Report #3: RMA Status Report
Simply put, this report provides the retailer with a snapshot of how many returns sit at each stage in the returns process. It provides visibility so bottlenecks can be identified and handled quickly.
Report #4: Average RMA Delivery to Complete by Week
This graphic illustrates the average time to complete a return upon delivery to the warehouse, over time. The interval has stabilized and decreased over the last several months, which is a positive sign from the prospective of operations and customer service.
Whether it be a slower time of the year, or a holiday rush, operational visibility is the foundation of better ecommerce processes.
An unfortunate reality for ecommerce retailers is that not all returned products will be suitable to resell when they arrive back.
Khusainova of EasySize also states that around 30% of returned merchandise is typically disposed of, and we can confirm that almost the exact same percentage of products returned to one of our retailers in 2019 were either dirty or damaged.
Product dispositions reflect the condition that returned products are in upon their arrival at the retailer's warehouse or 3PL.
Many products will be good enough to resell and some will need to be thrown away, but it's the mid and lower states that can either retain or lose a lot of sales revenue.
The days of disregarding product returns are over. Now, the name of the game is more effectively managing those returns, reducing future returns, and creating a better overall experience for shoppers.
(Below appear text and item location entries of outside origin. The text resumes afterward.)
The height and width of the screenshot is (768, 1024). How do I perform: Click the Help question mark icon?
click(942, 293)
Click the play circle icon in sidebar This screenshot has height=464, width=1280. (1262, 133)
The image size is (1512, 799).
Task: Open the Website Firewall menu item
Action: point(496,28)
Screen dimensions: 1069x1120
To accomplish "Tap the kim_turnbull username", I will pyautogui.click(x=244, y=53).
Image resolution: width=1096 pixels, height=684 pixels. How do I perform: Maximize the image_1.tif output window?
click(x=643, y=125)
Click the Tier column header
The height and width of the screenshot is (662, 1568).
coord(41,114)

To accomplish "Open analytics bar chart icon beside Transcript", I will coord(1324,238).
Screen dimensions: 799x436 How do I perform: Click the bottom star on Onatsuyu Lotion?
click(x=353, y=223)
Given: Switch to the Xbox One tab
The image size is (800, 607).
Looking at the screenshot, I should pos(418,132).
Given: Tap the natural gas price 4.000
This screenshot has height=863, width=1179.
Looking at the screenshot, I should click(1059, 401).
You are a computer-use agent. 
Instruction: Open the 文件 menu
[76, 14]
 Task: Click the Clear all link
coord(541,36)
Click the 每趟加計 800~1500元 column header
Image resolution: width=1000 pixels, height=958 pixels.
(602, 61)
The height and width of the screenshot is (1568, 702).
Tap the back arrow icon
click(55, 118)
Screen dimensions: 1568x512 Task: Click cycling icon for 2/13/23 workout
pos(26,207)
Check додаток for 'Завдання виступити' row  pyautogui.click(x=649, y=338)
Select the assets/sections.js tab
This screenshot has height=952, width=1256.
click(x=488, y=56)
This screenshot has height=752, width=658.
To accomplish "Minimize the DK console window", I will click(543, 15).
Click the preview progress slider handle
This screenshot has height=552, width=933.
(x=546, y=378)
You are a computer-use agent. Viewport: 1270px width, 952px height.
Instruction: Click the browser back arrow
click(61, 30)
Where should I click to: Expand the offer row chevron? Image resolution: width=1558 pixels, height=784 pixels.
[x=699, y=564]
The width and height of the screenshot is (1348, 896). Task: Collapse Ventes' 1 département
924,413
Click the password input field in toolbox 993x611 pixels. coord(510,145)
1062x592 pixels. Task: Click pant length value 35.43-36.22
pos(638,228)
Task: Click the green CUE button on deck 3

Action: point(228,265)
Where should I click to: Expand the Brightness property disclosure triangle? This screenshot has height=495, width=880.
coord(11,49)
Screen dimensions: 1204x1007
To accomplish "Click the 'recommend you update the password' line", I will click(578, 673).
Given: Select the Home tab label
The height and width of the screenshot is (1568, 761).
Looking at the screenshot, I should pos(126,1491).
Welcome to the emergence of returns data.
Jon Stern of Retention Rocket gave us an excellent lens to view returns: “You want to be brand-centric in every part of the journey, so the return should get as much thought as everything else."
We know that ecommerce returns data can help retailers learn more about their businesses, particularly concentrating on products, shoppers, and operational processes.
We set out to improve the Shopify returns experience. We're learning along the way that products returns are not just a single problem, and they definitely do not exist in a vacuum.
Rather, returns are a channel to a deeper issue. These issues are a disruption to the customer experience. And when viewed through the right lens, returns can be a powerful competitive advantage.